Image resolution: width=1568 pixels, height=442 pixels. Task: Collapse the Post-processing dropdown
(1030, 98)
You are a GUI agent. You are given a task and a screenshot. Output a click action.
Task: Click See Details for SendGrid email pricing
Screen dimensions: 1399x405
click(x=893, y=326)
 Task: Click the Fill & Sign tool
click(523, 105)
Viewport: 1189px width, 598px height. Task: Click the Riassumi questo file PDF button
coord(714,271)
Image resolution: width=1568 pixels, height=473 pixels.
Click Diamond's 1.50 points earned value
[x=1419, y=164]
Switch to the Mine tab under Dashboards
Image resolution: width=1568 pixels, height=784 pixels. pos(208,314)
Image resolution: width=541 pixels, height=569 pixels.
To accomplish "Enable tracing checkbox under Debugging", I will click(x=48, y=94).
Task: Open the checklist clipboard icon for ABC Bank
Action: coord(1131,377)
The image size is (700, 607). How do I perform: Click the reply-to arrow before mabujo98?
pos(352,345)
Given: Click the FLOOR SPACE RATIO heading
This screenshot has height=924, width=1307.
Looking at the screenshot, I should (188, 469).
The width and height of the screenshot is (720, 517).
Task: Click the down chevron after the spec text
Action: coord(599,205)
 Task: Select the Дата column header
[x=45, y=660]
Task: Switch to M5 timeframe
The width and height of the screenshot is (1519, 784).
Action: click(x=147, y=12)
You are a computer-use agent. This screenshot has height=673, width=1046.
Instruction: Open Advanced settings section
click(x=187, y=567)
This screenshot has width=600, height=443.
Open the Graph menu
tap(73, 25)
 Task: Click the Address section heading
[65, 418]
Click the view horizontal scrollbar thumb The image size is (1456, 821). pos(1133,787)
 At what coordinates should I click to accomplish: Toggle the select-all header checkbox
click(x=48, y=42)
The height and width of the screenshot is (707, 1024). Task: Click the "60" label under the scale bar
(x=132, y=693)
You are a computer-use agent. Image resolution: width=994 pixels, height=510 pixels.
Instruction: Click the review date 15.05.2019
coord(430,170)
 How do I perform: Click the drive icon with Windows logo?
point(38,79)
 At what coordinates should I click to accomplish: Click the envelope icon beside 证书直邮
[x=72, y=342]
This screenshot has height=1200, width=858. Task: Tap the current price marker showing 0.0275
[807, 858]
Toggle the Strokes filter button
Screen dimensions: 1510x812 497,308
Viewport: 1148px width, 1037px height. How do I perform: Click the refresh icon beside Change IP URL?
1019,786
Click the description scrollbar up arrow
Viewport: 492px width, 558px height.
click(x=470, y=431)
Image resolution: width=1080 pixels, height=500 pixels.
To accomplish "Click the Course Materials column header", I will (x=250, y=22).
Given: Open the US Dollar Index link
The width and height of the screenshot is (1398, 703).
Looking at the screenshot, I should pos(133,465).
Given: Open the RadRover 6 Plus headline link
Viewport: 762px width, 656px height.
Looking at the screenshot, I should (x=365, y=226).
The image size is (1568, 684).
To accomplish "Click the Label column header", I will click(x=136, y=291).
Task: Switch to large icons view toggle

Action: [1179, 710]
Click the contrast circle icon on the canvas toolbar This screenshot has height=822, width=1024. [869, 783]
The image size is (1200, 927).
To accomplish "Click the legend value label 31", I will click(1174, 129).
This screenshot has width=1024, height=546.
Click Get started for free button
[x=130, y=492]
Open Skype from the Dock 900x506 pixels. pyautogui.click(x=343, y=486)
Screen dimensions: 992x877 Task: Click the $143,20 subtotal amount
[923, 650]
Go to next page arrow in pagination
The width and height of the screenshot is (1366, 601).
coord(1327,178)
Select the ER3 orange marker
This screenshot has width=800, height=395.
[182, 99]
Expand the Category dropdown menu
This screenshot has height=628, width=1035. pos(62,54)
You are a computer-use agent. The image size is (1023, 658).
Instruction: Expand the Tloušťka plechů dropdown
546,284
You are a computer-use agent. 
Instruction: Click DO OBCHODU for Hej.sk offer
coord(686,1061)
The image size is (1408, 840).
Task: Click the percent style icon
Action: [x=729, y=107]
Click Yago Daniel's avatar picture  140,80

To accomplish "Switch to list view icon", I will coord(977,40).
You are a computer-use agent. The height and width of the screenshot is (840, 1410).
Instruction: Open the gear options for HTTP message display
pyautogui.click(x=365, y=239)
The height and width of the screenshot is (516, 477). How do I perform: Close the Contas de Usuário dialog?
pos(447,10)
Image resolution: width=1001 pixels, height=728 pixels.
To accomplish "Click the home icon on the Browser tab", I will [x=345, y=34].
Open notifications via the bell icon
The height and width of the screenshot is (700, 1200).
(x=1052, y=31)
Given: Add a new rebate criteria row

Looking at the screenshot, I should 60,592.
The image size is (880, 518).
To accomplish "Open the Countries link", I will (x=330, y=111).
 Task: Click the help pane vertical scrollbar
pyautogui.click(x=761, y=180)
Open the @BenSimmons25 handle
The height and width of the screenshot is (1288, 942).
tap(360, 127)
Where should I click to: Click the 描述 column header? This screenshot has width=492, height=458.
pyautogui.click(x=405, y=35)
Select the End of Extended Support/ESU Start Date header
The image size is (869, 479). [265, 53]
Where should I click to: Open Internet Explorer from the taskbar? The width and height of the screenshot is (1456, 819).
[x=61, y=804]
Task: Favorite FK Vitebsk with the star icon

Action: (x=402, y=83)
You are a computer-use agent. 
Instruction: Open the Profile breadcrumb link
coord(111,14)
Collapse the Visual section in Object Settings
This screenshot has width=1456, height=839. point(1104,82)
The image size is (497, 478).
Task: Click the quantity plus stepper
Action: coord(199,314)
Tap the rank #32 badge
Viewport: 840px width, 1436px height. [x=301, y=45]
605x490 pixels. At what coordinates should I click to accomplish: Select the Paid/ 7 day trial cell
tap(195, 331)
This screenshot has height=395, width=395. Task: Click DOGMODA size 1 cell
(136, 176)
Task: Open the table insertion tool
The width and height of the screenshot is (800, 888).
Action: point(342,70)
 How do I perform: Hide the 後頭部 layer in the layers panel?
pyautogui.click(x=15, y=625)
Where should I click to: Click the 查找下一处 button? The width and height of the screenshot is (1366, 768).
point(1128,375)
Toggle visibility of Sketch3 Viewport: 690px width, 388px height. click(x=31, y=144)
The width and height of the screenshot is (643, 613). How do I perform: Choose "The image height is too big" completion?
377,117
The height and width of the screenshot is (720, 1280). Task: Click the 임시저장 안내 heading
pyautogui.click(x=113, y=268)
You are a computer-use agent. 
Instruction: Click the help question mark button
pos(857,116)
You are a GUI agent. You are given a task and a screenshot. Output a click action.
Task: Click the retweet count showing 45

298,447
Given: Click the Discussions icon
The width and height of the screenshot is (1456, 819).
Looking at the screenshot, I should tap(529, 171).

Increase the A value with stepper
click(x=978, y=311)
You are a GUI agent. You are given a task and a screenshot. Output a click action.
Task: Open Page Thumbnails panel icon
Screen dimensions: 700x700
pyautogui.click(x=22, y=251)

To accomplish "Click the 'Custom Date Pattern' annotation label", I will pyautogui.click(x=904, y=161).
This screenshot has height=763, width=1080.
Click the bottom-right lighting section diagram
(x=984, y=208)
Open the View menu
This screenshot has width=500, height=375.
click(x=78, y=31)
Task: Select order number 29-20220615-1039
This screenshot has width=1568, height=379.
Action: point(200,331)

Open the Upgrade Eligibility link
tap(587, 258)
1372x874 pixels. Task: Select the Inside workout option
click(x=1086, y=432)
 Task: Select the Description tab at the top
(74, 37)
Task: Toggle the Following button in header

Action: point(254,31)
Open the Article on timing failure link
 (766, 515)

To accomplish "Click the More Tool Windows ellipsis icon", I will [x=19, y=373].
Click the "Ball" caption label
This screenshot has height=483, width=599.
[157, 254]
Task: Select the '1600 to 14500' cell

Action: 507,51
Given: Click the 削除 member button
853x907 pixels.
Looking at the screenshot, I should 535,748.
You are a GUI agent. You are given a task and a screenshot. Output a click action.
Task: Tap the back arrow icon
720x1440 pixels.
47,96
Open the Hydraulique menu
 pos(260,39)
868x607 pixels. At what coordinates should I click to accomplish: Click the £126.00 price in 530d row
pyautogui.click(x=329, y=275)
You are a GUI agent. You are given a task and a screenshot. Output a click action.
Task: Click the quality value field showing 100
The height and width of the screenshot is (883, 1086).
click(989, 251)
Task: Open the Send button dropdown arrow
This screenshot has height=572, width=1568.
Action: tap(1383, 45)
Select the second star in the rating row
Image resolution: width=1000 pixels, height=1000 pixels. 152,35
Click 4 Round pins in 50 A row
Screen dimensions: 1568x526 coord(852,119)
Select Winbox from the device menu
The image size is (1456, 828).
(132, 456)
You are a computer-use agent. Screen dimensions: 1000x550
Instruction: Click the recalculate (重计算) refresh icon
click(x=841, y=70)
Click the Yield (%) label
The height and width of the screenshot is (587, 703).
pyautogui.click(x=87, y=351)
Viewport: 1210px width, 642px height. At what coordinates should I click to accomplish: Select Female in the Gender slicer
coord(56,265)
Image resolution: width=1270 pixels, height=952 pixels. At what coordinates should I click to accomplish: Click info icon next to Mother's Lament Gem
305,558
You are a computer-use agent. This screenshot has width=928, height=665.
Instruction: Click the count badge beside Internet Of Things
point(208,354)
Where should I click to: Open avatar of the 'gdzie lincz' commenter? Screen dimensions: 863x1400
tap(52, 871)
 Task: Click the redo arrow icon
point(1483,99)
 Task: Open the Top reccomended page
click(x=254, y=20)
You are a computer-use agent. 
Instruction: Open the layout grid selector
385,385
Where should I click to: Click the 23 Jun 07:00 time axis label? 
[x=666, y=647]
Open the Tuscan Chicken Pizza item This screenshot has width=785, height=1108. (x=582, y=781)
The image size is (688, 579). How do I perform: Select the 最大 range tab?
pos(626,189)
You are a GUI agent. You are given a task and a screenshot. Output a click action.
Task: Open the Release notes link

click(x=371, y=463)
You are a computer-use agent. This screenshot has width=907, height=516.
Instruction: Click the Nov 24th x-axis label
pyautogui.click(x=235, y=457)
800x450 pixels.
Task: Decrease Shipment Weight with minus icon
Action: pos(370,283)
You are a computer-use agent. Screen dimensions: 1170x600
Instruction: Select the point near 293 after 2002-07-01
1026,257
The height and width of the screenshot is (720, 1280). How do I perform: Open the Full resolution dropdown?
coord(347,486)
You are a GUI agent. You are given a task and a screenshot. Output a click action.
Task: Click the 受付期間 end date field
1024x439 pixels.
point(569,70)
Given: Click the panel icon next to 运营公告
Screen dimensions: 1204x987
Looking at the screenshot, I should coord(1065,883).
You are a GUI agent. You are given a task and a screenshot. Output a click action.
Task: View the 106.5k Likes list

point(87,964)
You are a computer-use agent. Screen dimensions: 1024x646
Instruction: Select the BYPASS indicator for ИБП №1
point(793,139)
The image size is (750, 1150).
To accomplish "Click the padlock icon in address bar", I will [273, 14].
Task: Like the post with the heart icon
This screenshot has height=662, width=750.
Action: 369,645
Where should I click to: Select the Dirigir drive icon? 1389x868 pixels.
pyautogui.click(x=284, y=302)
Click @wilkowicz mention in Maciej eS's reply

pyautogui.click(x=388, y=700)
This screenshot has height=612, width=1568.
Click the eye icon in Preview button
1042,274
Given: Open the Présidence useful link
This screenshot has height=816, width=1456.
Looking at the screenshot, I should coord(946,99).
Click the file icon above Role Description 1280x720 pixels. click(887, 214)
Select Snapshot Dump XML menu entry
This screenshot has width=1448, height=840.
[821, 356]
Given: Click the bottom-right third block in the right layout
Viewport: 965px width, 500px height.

━━━━━━━━━━━━━━━━━━━━━━━━━━━━━━

## PROBLEM DESCRIPTION:
Where does the string "field" appear in the records? Copy every line that holds it.

## RESULT OF THIS EXERCISE:
Task: Click the quality value field showing 100
Task: Click the 受付期間 end date field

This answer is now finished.